▶ **Data**
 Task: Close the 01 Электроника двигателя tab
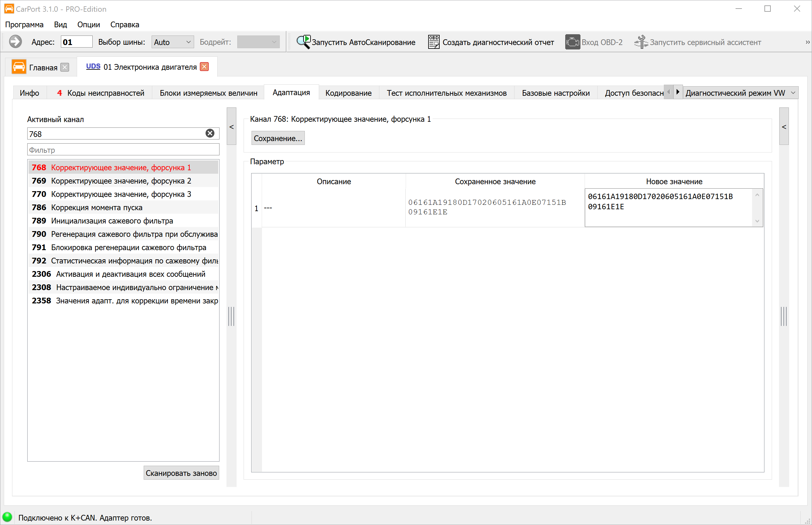(x=204, y=67)
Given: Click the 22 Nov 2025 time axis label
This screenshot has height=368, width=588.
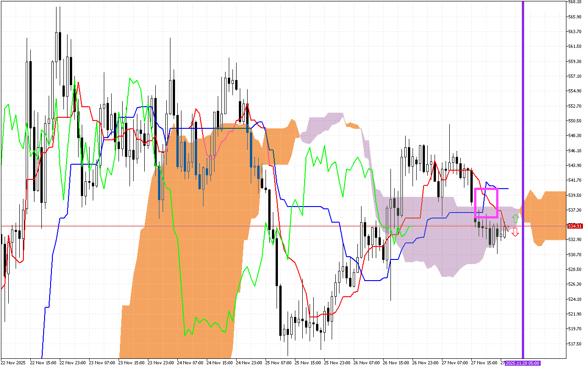Looking at the screenshot, I should click(x=13, y=363).
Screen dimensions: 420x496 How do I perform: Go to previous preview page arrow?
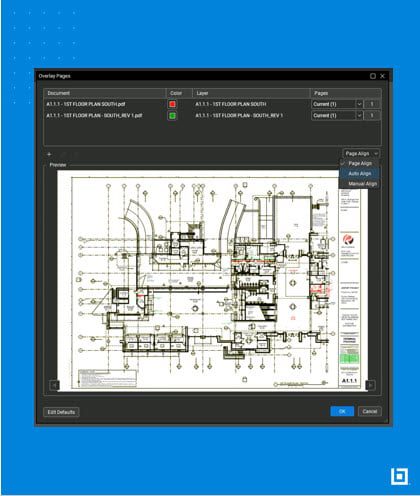54,385
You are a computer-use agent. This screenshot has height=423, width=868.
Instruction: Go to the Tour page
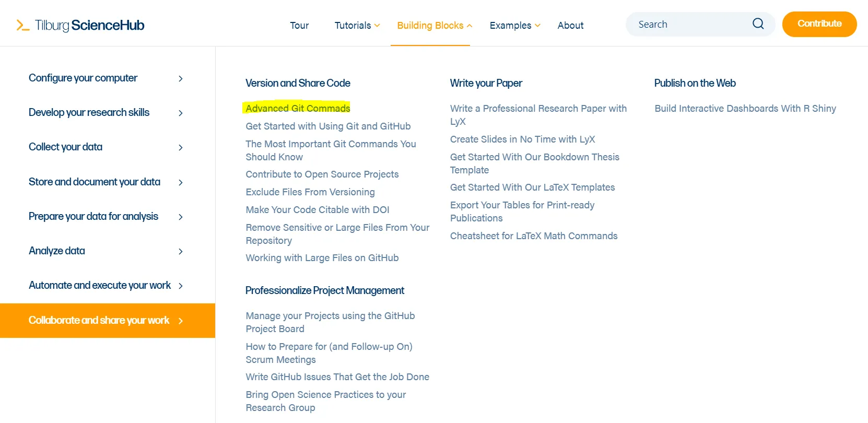[x=299, y=26]
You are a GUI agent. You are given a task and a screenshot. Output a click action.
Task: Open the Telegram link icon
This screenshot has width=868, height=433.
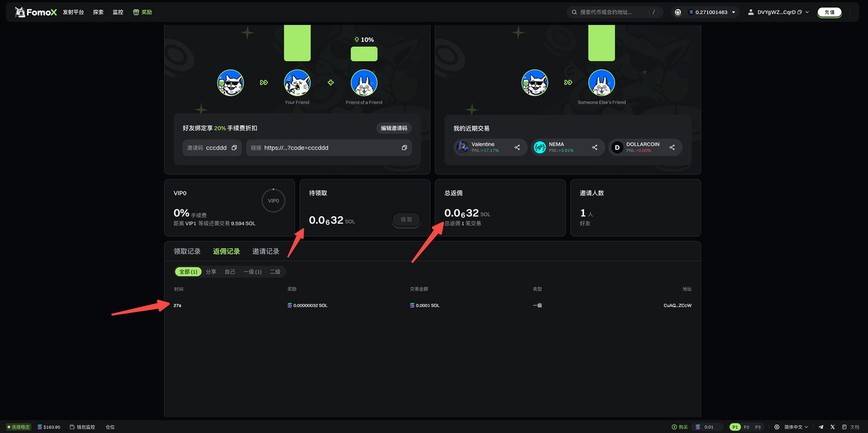(821, 427)
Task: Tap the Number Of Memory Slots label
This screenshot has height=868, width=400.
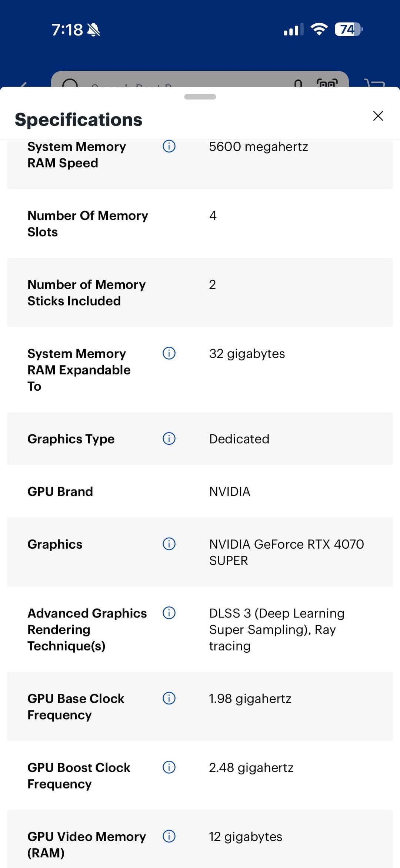Action: tap(88, 223)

▶ **Description of the task**
Transcribe all of the data above exactly; no picture belongs in the copy.

▶ **Problem solution**
 Task: Close the 01 Электроника двигателя tab
(x=204, y=67)
Given: Click the 22 Nov 2025 time axis label
This screenshot has height=368, width=588.
Looking at the screenshot, I should click(x=13, y=363).
Screen dimensions: 420x496 How do I perform: Go to previous preview page arrow?
54,385
You are a computer-use agent. This screenshot has height=423, width=868.
Instruction: Go to the Tour page
[x=299, y=26]
You are a GUI agent. You are given a task and a screenshot. Output a click action.
Task: Open the Telegram link icon
This screenshot has width=868, height=433.
(821, 427)
Task: Tap the Number Of Memory Slots label
This screenshot has height=868, width=400.
Action: tap(88, 223)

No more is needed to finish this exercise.